THE BOARD RECOMMENDS A VOTE FOR THE APPROVAL AND ADOPTION OF THE AMENDMENTS TO THE AES CORPORATION 2001 PLAN FOR OUTSIDE DIRECTORS.

Section 16(a)Beneficial Ownership
Reporting Compliance

Based solely on the Company's review of reports filed under Section 16(a) of the Securities Exchange Act of 1934 and certain representations, the Company believes that in 2002 there were no reports that were not reported on a timely basis and no known failure to file a required form, except that Mr. Woodcock did not timely file on Form 4 transfers of AES stock from a charitable remainder trust on March 29, 2002, June 28, 2002, October 2, 2002, and December 31, 2002 in order to satisfy the trusts' obligation.

SUBMISSION OF STOCKHOLDER PROPOSALS AND NOMINATIONS

Any stockholder entitled to vote in the election of directors and who meets the requirements of the proxy rules under the Exchange Act may submit to the Board of Directors proposals to be considered for submission to the stockholders at the Year 2004 Annual Meeting. Any such proposal should be submitted in writing by notice delivered or mailed by first-class United States mail, postage prepaid to the Secretary, The AES Corporation, 1001 North 19th Street, Arlington, Virginia 22209 and must be received no later than November 27, 2003 in compliance with new regulations promulgated by the Commission. Any such notice shall set forth: (a) the name and address of the stockholder and the text of the proposal to be introduced; (b) the

36


number of shares of stock held of record, owned beneficially and represented by proxy by such stockholder as of the date of such notice; and (c) a representation that the stockholder intends to appear in person or by proxy at the meeting to introduce the proposal specified in the notice. The chairperson of the meeting may refuse to acknowledge the introduction of any stockholder proposal not made in compliance with the foregoing procedure.

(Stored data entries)
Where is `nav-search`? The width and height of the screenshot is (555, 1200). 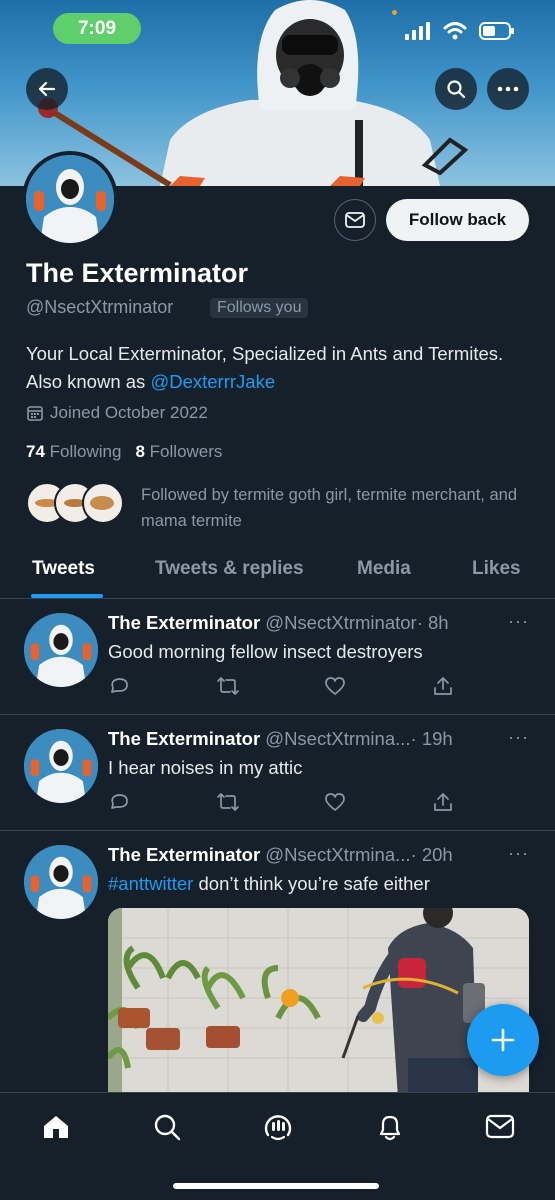 nav-search is located at coordinates (167, 1127).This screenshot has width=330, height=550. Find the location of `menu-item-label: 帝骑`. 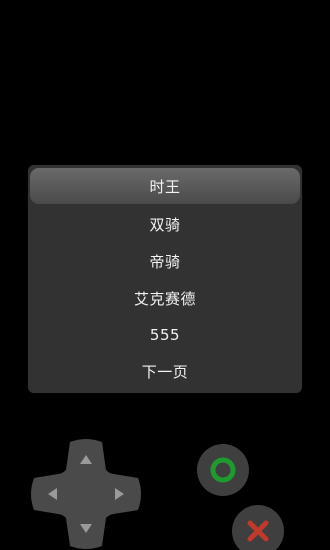

menu-item-label: 帝骑 is located at coordinates (165, 262).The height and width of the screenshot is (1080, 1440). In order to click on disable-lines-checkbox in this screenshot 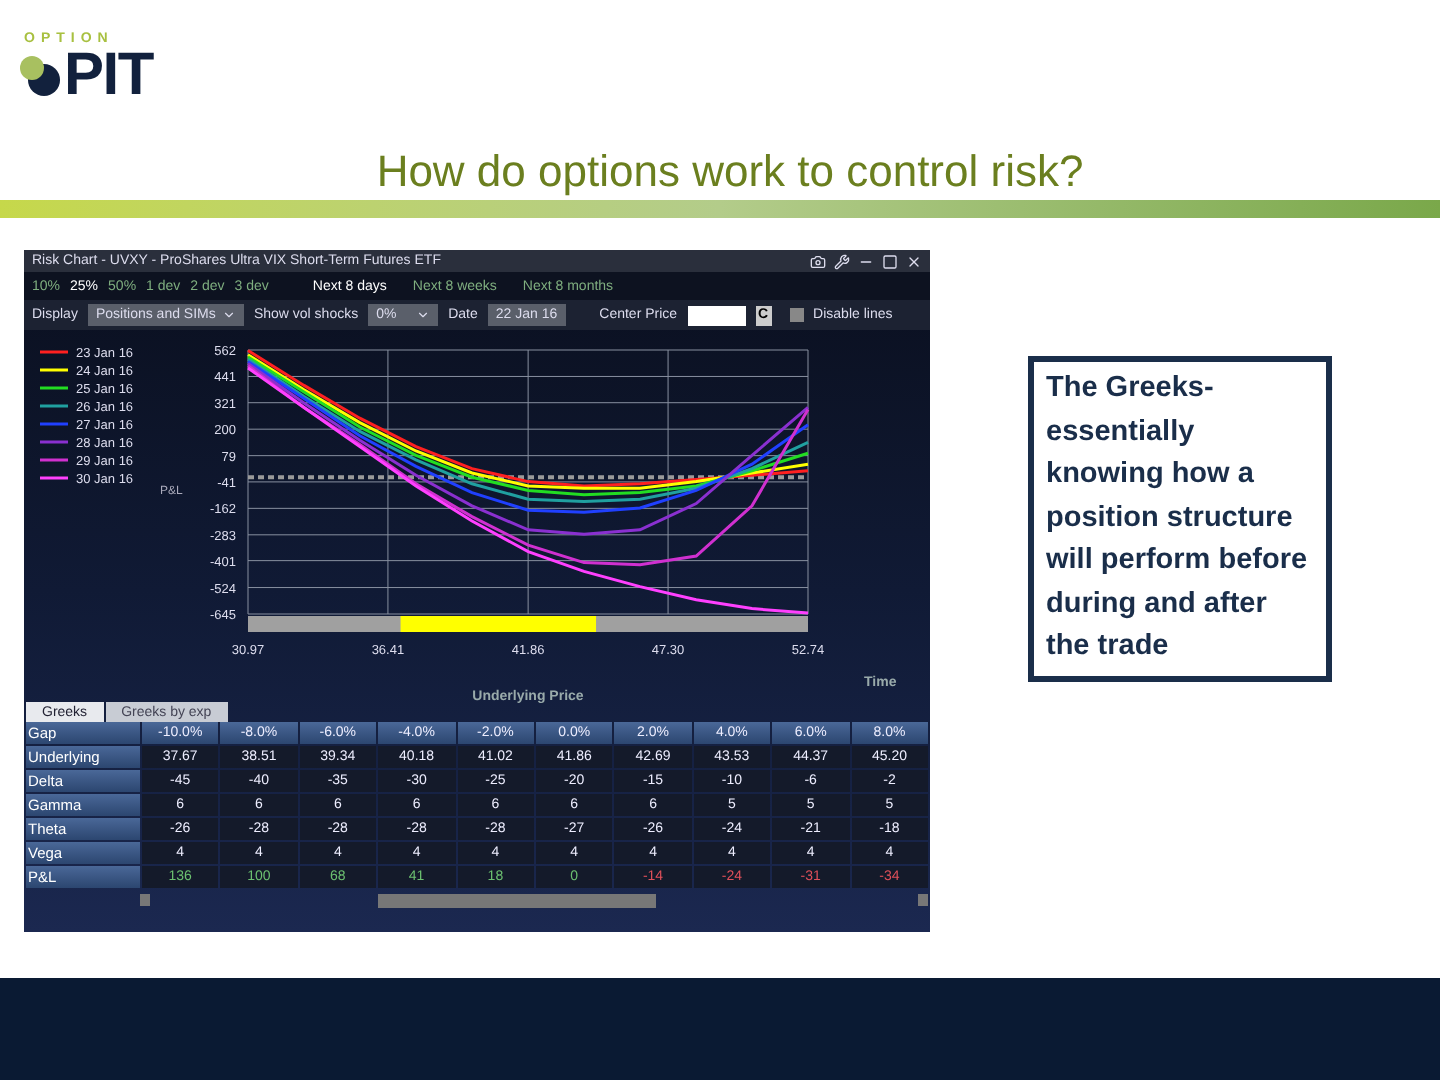, I will do `click(796, 315)`.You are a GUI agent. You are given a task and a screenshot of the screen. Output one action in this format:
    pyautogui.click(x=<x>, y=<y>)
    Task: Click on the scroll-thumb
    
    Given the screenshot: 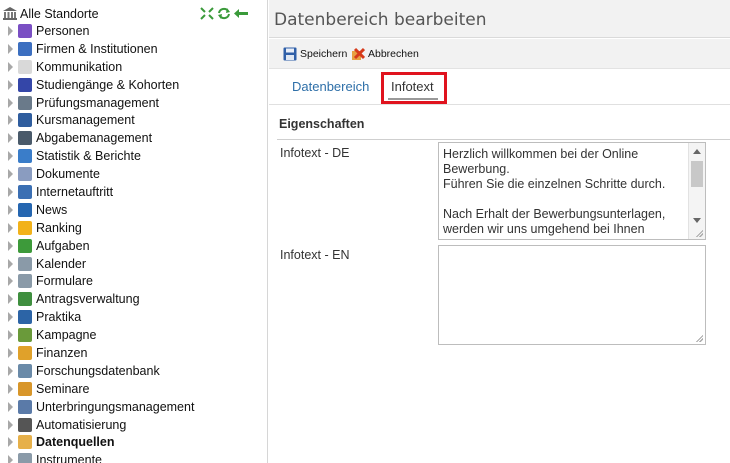 What is the action you would take?
    pyautogui.click(x=697, y=174)
    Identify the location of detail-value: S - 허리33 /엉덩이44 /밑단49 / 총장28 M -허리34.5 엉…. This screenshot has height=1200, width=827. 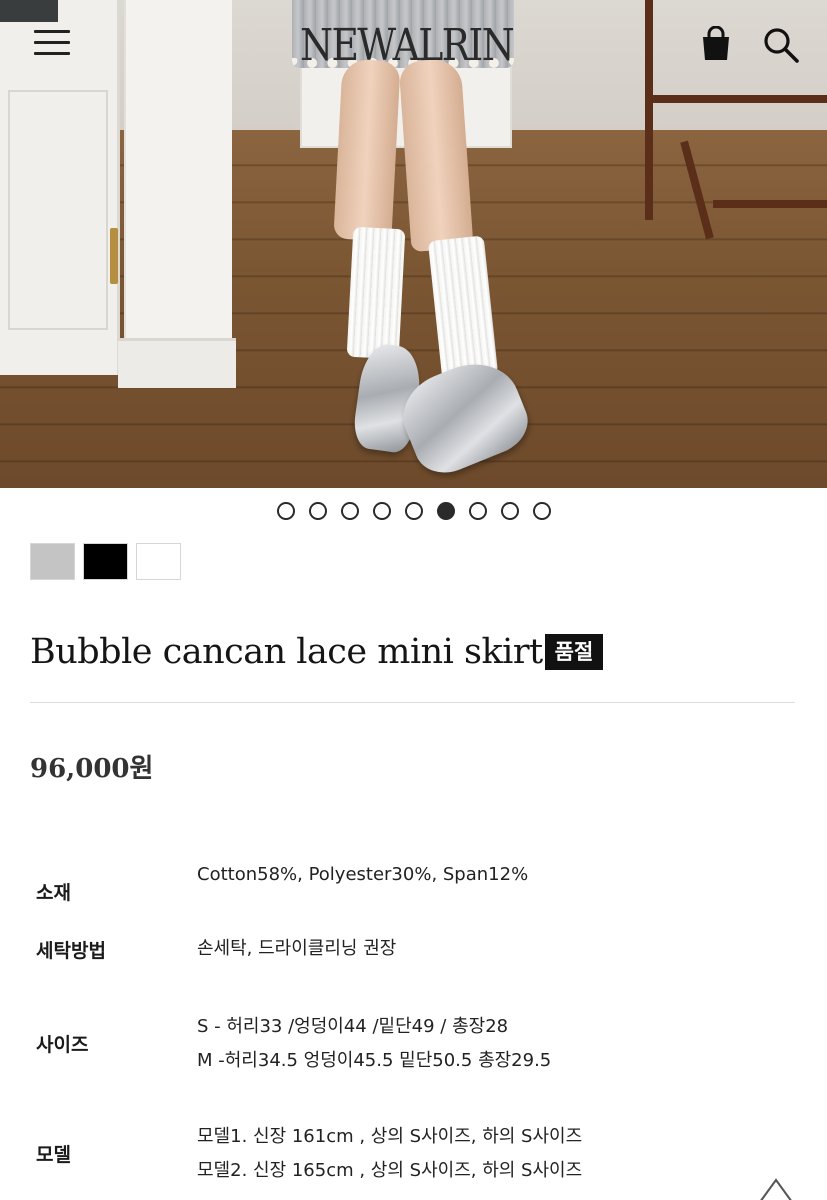
(374, 1044).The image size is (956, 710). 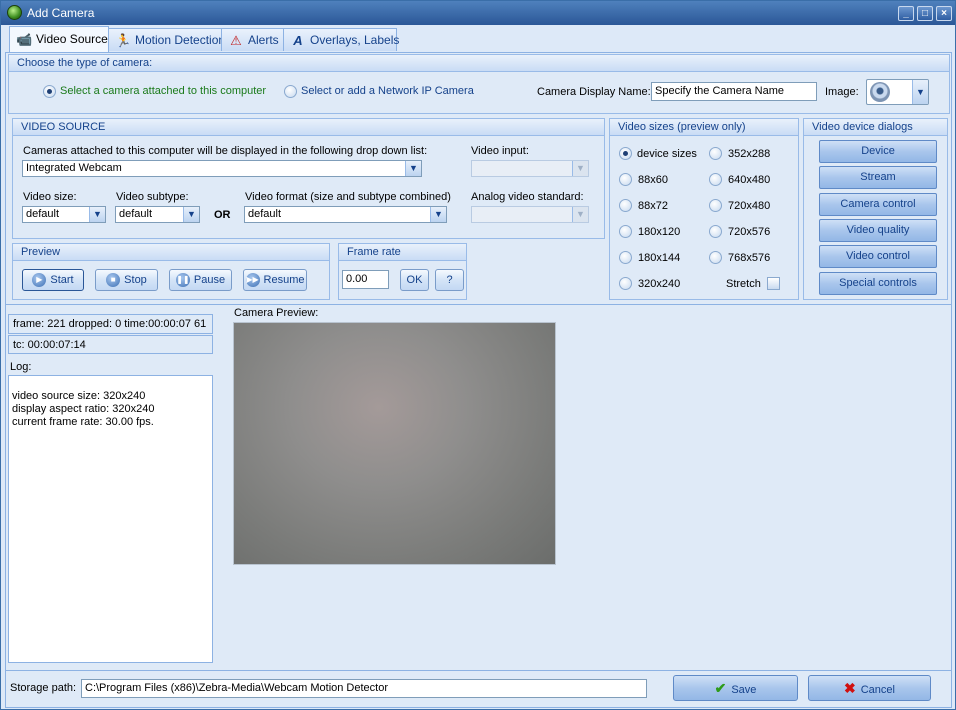 I want to click on frame-rate-group: Frame rate 0.00 OK ?, so click(x=402, y=272).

» Using the information
(a) Reproduce the proxy statement text between "THE BOARD RECOMMENDS" and "the trusts' obligation.", inclusive, swapping "charitable remainder trust" for "family trust".
(b) Extend the proxy statement text, picking up after its final sentence.

» Your written answers
(a)
THE BOARD RECOMMENDS A VOTE FOR THE APPROVAL AND ADOPTION OF THE AMENDMENTS TO THE AES CORPORATION 2001 PLAN FOR OUTSIDE DIRECTORS.

Section 16(a)Beneficial Ownership
Reporting Compliance

Based solely on the Company's review of reports filed under Section 16(a) of the Securities Exchange Act of 1934 and certain representations, the Company believes that in 2002 there were no reports that were not reported on a timely basis and no known failure to file a required form, except that Mr. Woodcock did not timely file on Form 4 transfers of AES stock from a family trust on March 29, 2002, June 28, 2002, October 2, 2002, and December 31, 2002 in order to satisfy the trusts' obligation.

(b)
AES's By-Laws contain a procedure for stockholder nomination of directors. The By-Laws provide that any record owner of stock entitled to be voted generally in the election of directors may nominate one or more persons for election as a director at a stockholders meeting only if written notice is given to the Secretary of AES of the intent to make such nomination. The notice must be given, with respect to an annual meeting, not later than 90 days in advance of such annual meeting and with respect to a special meeting, not later than the close of business on the seventh day following the earlier of (a) the date on which notice of such special meeting is first given to stockholders and (b) the date on which a public announcement of such meeting is first made. Each notice must include (i) the name and address of each stockholder who intends to appear in person or by proxy to make the nomination and of the person or persons to be nominated; (ii) a description of all arrangements or understandings between the stockholder and each nominee and any other person or persons (naming them) pursuant to which the nomination is to be made by the stockholder; (iii) such other information regarding each nominee proposed by such stockholder as would have been included in a proxy statement filed pursuant to Rule 14a-8 under the Exchange Act; and (iv) the consent of each nominee to serve if elected. The presiding officer of the meeting may refuse to acknowledge the nomination of any person not made in compliance with this procedure. The procedure for stockholder nomination of directors described above may have the effect of precluding a nomination for election of directors at a particular meeting if the required procedure is not followed.

GENERAL

Deloitte & Touche LLP has been engaged as the Company's independent auditors for 2003. Representatives of Deloitte & Touche LLP will be present at the Annual Meeting and will be given an opportunity to make a statement. They also will be available to respond to appropriate questions.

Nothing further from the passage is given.